He didn´t call all day long.
He didn´t text and I had this terrible craving for him. Scarily I realized I NEEDED him. This isn´t good, I thought.
My whole body started shaking in sadness and confusion. I was locked up inside my own skin. The skin I wanted to tear apart so I could go looking for him. My bones were anxious, my guts were restless. I just didn´t know what to do.
Cigarette became my best friend, my ally, my companion. At least smoking was something I could control, something I could do while I was dying inside.
It wasn´t even noon yet and I had to hear his voice. My brain, I could feel it, had this seizures every time I heard him talk. I didn´t want to seem desperate so I decided to wait for him to call. Bad decision.
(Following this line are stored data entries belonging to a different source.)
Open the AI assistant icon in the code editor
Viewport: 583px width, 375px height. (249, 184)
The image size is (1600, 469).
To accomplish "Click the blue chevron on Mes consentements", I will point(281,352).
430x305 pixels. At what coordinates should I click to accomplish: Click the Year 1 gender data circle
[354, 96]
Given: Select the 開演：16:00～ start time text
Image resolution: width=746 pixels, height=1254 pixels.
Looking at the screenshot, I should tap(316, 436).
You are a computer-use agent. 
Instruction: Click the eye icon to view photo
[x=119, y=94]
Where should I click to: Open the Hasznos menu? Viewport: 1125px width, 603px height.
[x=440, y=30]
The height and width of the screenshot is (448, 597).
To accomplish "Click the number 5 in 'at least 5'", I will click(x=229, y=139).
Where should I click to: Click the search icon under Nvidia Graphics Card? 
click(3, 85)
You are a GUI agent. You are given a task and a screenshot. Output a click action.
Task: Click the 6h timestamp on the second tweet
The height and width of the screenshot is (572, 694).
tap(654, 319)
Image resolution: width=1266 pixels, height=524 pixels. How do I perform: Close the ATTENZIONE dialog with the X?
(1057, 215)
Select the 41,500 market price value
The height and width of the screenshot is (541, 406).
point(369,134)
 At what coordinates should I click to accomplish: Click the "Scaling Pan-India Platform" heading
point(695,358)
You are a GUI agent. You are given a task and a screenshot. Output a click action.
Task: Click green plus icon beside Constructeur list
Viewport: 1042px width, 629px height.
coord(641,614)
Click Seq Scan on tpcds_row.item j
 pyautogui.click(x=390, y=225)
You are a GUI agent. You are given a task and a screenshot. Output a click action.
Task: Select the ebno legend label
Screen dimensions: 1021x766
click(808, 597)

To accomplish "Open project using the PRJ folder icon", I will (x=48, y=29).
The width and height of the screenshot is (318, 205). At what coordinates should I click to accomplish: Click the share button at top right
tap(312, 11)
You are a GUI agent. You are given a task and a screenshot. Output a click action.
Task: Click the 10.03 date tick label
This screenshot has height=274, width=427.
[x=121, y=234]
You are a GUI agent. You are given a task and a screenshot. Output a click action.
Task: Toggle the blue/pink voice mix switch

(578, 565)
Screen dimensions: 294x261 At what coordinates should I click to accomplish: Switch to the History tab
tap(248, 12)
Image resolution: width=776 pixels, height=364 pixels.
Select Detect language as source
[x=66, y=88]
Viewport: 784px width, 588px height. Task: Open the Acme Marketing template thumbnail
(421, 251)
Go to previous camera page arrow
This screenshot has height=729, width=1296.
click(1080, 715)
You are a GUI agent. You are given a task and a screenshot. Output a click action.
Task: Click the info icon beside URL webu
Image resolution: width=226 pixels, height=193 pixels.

Seconds passed by so slowly and heavily. Time was a burden, a horribly dense burden. It felt as if I had been trapped inside this thick viscous substance and I fought so hard to get out but I just sank and sank. Desperation owned me like a straitjacket. I couldn´t move an inch, not even my eyes or fingers or toes. NOTHING. I couldn´t even cry.
Somehow with a burning sensation I burst into tears. My eyes were so dry and dead that I felt the tears coming through like a blaze, like drops of acid eating my face.
After a few seconds my body softened and cooled down. Then, I don´t know when, I got lost in the peace of blackness.
I fell asleep for a few hours and then woke up crying. When did I become this person? When passion and possession kissed my soul and I decided to get carried away, to let go completely, to give myself to you. That´s when my heart inevitably became a whimsical broken heart.